LTX 2.3 Trainer (V2) - Keyframe Interpolation (Training) API on fal

LTX 2.3 Trainer — Keyframe Interpolation (`/interpolate`)

Overview

The `/interpolate` endpoint trains a LoRA for the LTX 2.3 model that generates the video between keyframes. During training, the first and last frames (and optionally a middle frame) of each clip are kept clean and the model learns to generate the in-between motion. At inference you supply a start image and an end image (and optionally a middle image), and the model produces a smooth video connecting them.

Key features:

Learns first + last (optionally + middle) keyframe → video interpolation.
Optional middle keyframe for first+middle+last interpolation.
Trains on plain video clips (plus optional captions) — keyframes are taken from each clip automatically.
Video-only (no audio is learned).

Dataset Format

Provide a single `.zip` archive (linked via `training_data_url`) of plain videos:

Videos: `.mp4`, `.mov`, `.webm`, `.mkv`, `.avi`
Captions: a `.txt` with the same base name as each video (optional but recommended).

Images are rejected (there is nothing to interpolate over time on a still). The first and last frames of each clip (and the middle, if enabled) become the kept keyframes; the model learns to generate the rest. Aim for at least 10 clips. File names must be unique across the archive.

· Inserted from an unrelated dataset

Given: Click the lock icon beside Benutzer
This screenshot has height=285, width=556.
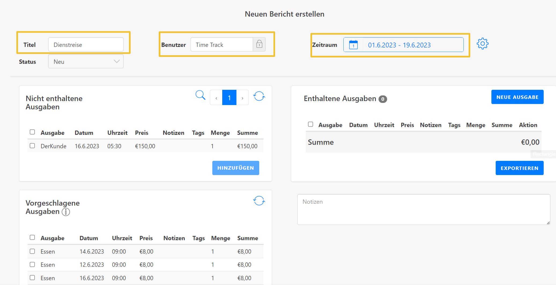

Minimum clip length: with `auto_scale_input` off (the default), each video should have at least `number_of_frames` frames (default 89, ≈ 3.7 s at 24 fps). Shorter clips are dropped during preprocessing; if no clip is long enough, the run fails with no usable training data. Turn on `auto_scale_input` to resample shorter clips to the target frame count instead.

Input Parameters Reference

Dataset

`training_data_url` (required)

Type: `string`

URL to the `.zip` archive of videos.

`trigger_phrase`

Type: `string` Default: `""`

Phrase prepended to captions during training; include it at inference.

Training Parameters

`rank`

Type: `integer` (`8`, `16`, `32`, `64`, `128`) Default: `32`

LoRA capacity.

`number_of_steps`

Type: `integer` Default: `2000` (range `100`–`20000`)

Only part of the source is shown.